Exactly. Once the failure classes are separable, the system can stop treating every miss as a mysterious model-quality problem.
That separation also changes how I’d build the regression set. I’d want fixtures for graph construction errors, retrieval/path errors, review-dimension errors, schema/format errors, and final-generation errors. Then a model or prompt change is not just “better/worse”; it shows which layer improved or regressed.
That is the part I like about the write-time/read-time split: it makes the harness itself testable.
Right — and "which layer improved or regressed" is the metric that suddenly becomes meaningful once the layers are separated. Without that, "the new model is X% better" is a black-box claim that nobody can reproduce or trust. With layer-level fixtures, a model bump that improves final generation by 10% but degrades retrieval by 3% is something you can actually catch and reason about. The harness becomes testable because each layer has a tractable contract; the whole "AI quality" problem stops being one monolithic thing.
"Build rails first" hit different. Ten years in test automation and I never saw it as laying runway for AI until now🤣
Glad it landed 🤣 Ten years of test automation is exactly the kind of foundation work AI ends up depending on. The deep reason: a thick set of existing tests is what lets AI know deterministically what counts as correct behavior. Without it, "did I break something?" is a question AI can only answer by inference — with the tests, it's a question with a deterministic answer. The rails were always there; the framing changes when AI shows up to run on them.
"Tests as determinism boundaries for AI" — that's the framing I was missing. Gonna steal that for the next post. 🤝
Steal away 🤝
big repos are the real test. stuffing context just creates noise, the model stops actually understanding and starts pattern matching. treating retrieval as a system design problem is the right call.
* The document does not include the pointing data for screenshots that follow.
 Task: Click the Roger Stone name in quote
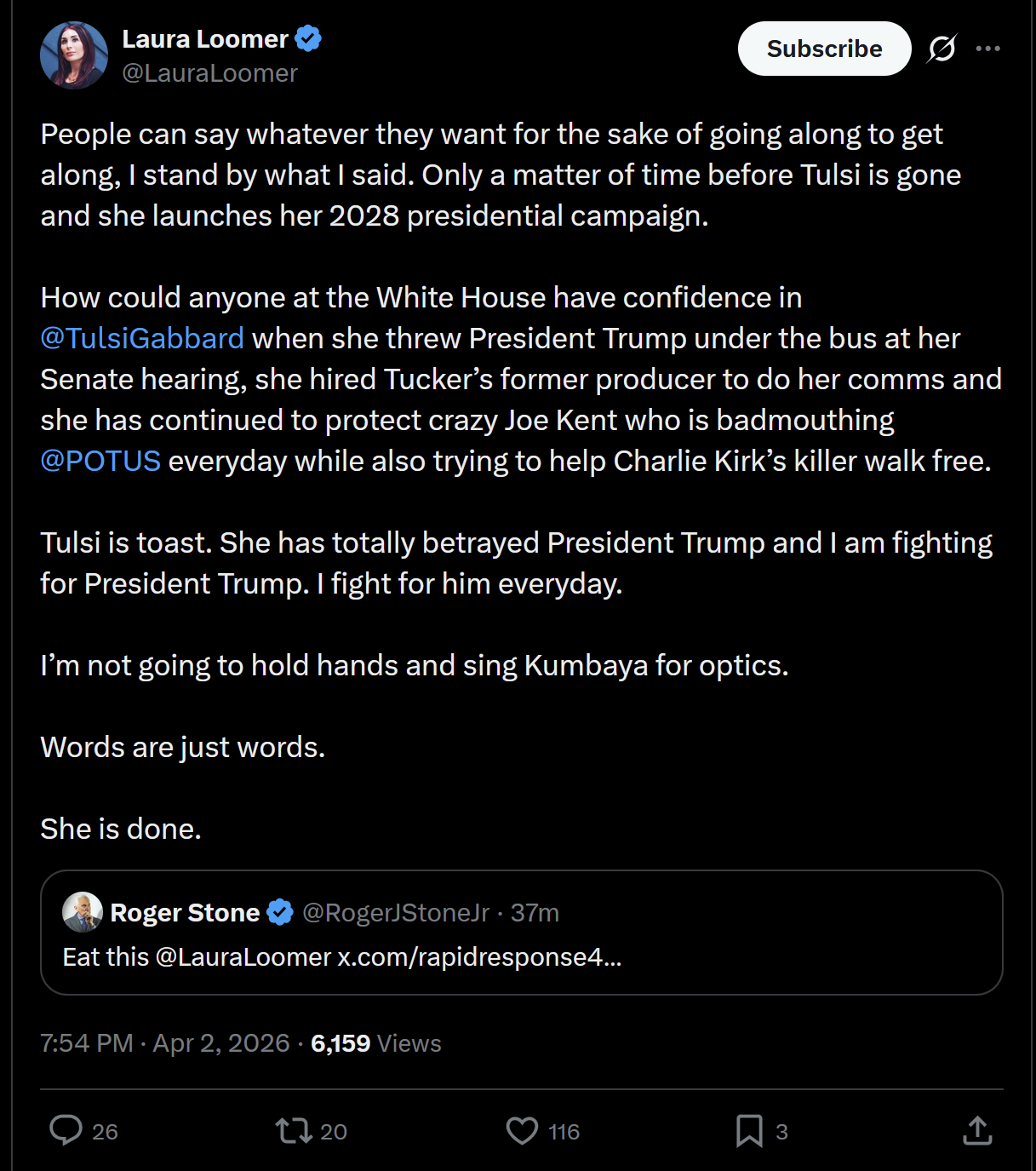pyautogui.click(x=185, y=912)
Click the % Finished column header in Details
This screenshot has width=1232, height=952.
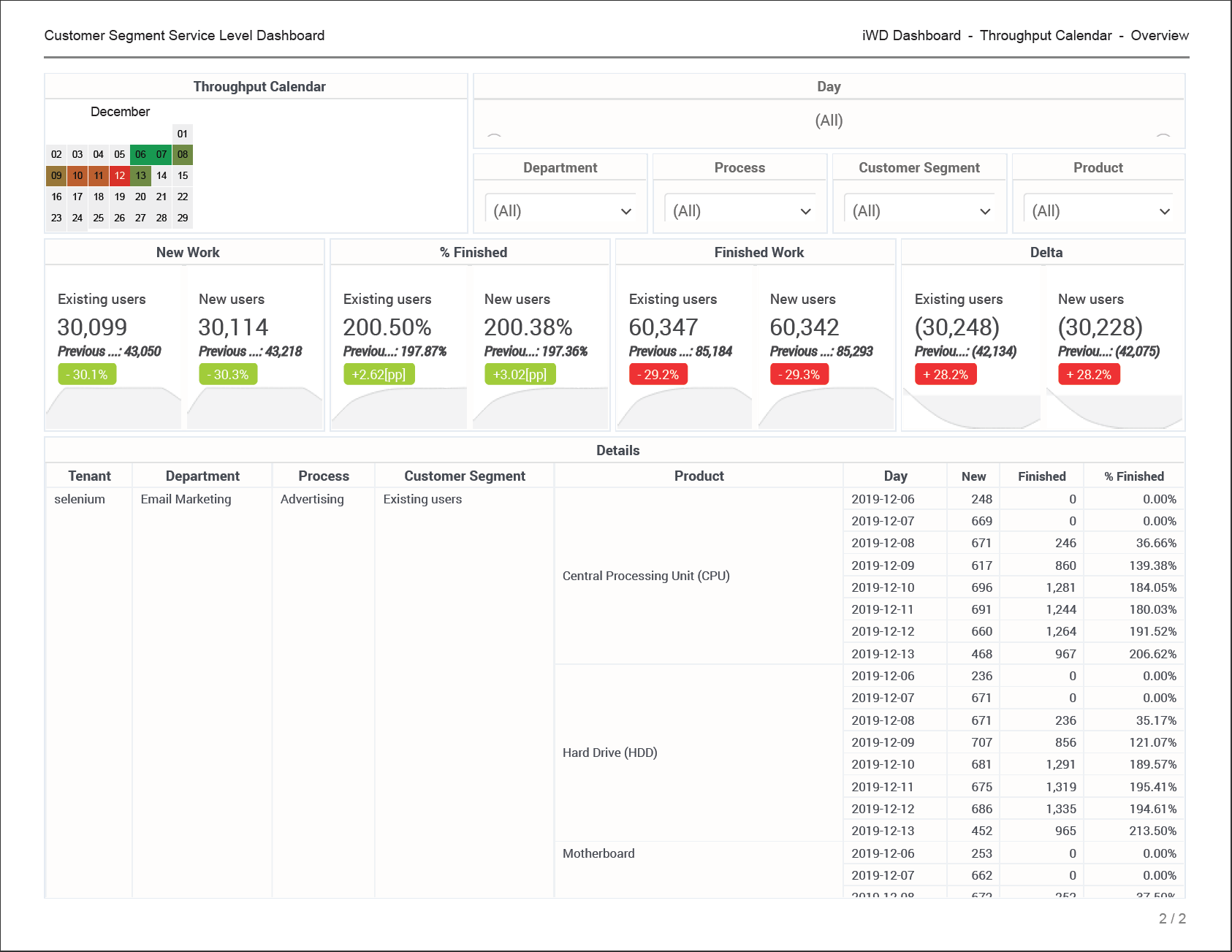coord(1133,476)
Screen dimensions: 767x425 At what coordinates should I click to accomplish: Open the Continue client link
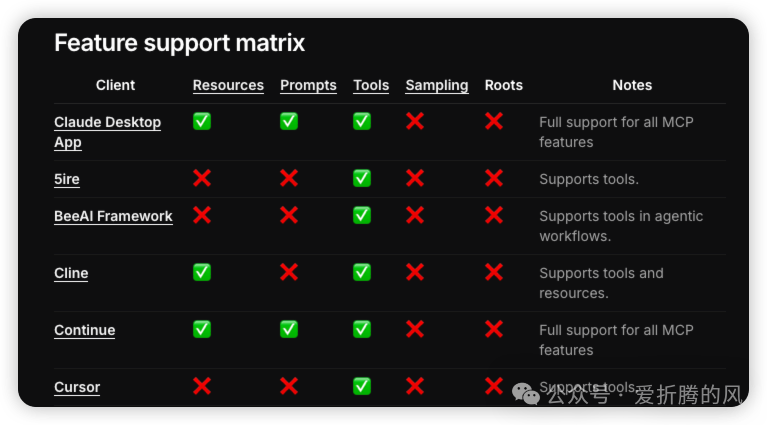click(84, 330)
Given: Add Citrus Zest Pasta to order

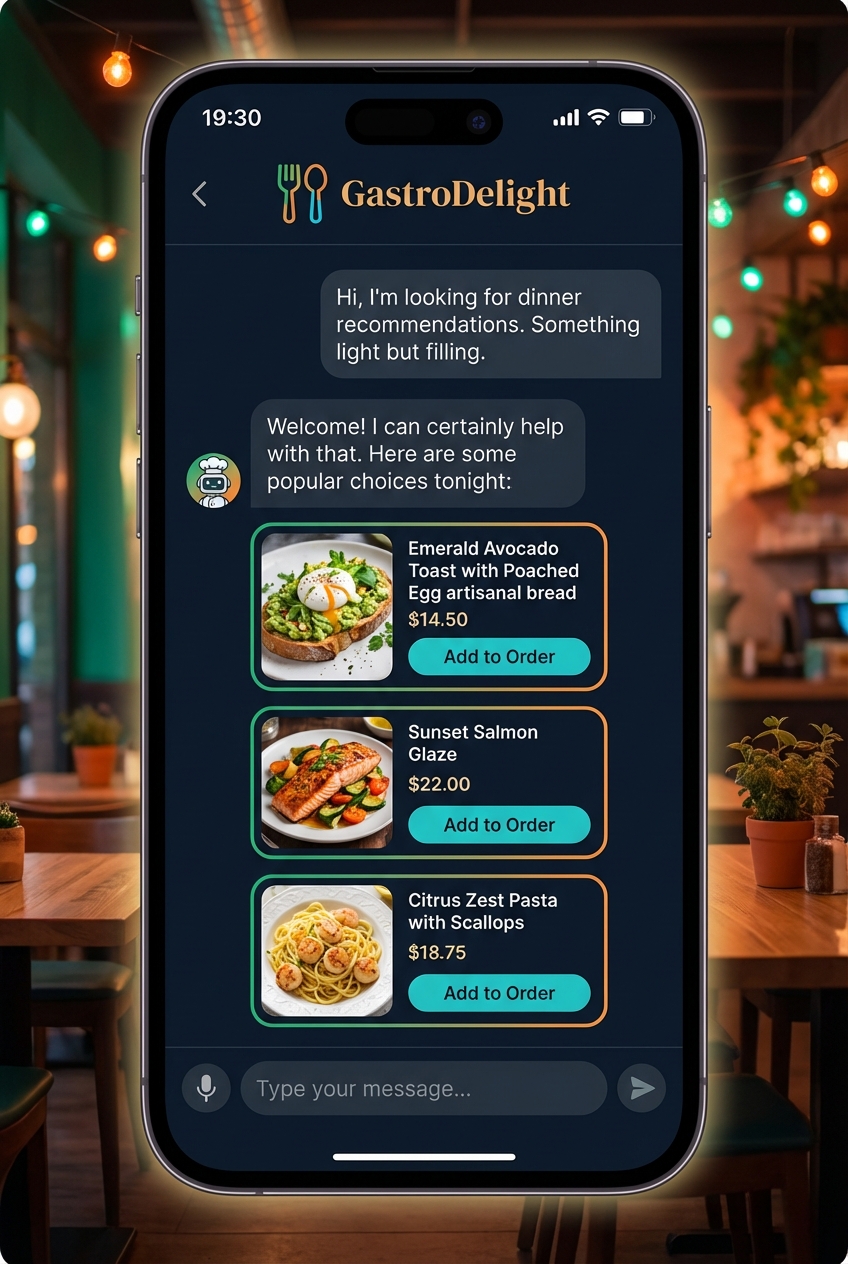Looking at the screenshot, I should pos(499,993).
Right — and that's exactly why pushing the inference to write-time matters. If the model is asked to reason about everything live, it's the noise that breaks it down into pattern matching. But if you let AI generate annotations, structure, dependency edges, etc. at write-time, review them, and freeze them as deterministic context, the live agent never has to handle the noisy "raw repo" — it operates over the curated artifact instead. Retrieval as a design problem solves the noise problem upstream, before any reasoning happens.